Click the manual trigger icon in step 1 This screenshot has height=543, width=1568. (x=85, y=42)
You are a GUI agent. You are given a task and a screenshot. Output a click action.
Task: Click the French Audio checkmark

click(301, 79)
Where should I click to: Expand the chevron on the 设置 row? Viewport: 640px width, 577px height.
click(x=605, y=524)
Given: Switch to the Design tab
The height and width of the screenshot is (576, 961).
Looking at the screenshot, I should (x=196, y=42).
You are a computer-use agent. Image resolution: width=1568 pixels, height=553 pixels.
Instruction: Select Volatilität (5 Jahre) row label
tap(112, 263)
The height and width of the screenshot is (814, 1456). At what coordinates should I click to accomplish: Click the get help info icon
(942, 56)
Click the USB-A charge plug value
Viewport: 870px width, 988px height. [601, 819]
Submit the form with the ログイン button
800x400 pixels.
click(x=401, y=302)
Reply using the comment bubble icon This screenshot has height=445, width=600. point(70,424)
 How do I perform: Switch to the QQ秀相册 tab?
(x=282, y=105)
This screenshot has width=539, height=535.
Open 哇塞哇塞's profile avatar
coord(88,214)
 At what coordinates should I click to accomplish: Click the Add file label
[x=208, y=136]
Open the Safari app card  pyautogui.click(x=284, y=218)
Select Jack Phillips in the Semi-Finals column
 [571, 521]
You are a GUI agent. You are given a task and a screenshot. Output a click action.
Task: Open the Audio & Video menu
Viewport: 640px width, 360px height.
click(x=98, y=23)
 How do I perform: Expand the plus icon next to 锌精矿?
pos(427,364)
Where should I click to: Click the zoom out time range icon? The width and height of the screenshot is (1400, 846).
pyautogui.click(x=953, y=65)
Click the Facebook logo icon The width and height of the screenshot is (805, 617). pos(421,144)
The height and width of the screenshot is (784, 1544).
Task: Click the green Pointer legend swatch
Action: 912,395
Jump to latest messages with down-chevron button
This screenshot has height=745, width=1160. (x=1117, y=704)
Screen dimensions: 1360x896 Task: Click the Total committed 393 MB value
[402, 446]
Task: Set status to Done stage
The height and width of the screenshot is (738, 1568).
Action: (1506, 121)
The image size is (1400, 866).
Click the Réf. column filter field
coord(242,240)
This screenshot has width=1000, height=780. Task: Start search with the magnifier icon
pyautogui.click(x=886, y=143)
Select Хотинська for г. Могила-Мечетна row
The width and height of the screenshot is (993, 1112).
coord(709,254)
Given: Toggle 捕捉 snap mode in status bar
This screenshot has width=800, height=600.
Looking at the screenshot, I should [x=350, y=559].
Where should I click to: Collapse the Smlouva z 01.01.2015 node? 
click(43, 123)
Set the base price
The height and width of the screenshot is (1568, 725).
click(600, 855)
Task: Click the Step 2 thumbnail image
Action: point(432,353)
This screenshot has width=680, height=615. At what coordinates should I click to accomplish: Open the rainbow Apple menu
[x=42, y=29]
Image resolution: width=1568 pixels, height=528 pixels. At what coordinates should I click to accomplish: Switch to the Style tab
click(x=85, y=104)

→ **Task requirements**
Output every line of the listing above without any changes.

→ **Right answer**
Click the manual trigger icon in step 1 This screenshot has height=543, width=1568. (x=85, y=42)
You are a GUI agent. You are given a task and a screenshot. Output a click action.
Task: Click the French Audio checkmark

click(301, 79)
Where should I click to: Expand the chevron on the 设置 row? Viewport: 640px width, 577px height.
click(x=605, y=524)
Given: Switch to the Design tab
The height and width of the screenshot is (576, 961).
Looking at the screenshot, I should (x=196, y=42).
You are a computer-use agent. Image resolution: width=1568 pixels, height=553 pixels.
Instruction: Select Volatilität (5 Jahre) row label
tap(112, 263)
The height and width of the screenshot is (814, 1456). At what coordinates should I click to accomplish: Click the get help info icon
(942, 56)
Click the USB-A charge plug value
Viewport: 870px width, 988px height. [601, 819]
Submit the form with the ログイン button
800x400 pixels.
click(x=401, y=302)
Reply using the comment bubble icon This screenshot has height=445, width=600. point(70,424)
 How do I perform: Switch to the QQ秀相册 tab?
(x=282, y=105)
This screenshot has width=539, height=535.
Open 哇塞哇塞's profile avatar
coord(88,214)
 At what coordinates should I click to accomplish: Click the Add file label
[x=208, y=136]
Open the Safari app card  pyautogui.click(x=284, y=218)
Select Jack Phillips in the Semi-Finals column
 [571, 521]
You are a GUI agent. You are given a task and a screenshot. Output a click action.
Task: Open the Audio & Video menu
Viewport: 640px width, 360px height.
click(x=98, y=23)
 How do I perform: Expand the plus icon next to 锌精矿?
pos(427,364)
Where should I click to: Click the zoom out time range icon? The width and height of the screenshot is (1400, 846).
pyautogui.click(x=953, y=65)
Click the Facebook logo icon The width and height of the screenshot is (805, 617). pos(421,144)
The height and width of the screenshot is (784, 1544).
Task: Click the green Pointer legend swatch
Action: 912,395
Jump to latest messages with down-chevron button
This screenshot has height=745, width=1160. (x=1117, y=704)
Screen dimensions: 1360x896 Task: Click the Total committed 393 MB value
[402, 446]
Task: Set status to Done stage
The height and width of the screenshot is (738, 1568).
Action: (1506, 121)
The image size is (1400, 866).
Click the Réf. column filter field
coord(242,240)
This screenshot has width=1000, height=780. Task: Start search with the magnifier icon
pyautogui.click(x=886, y=143)
Select Хотинська for г. Могила-Мечетна row
The width and height of the screenshot is (993, 1112).
coord(709,254)
Given: Toggle 捕捉 snap mode in status bar
This screenshot has width=800, height=600.
Looking at the screenshot, I should [x=350, y=559].
Where should I click to: Collapse the Smlouva z 01.01.2015 node? 
click(43, 123)
Set the base price
The height and width of the screenshot is (1568, 725).
click(600, 855)
Task: Click the Step 2 thumbnail image
Action: point(432,353)
This screenshot has width=680, height=615. At what coordinates should I click to accomplish: Open the rainbow Apple menu
[x=42, y=29]
Image resolution: width=1568 pixels, height=528 pixels. At what coordinates should I click to accomplish: Switch to the Style tab
click(x=85, y=104)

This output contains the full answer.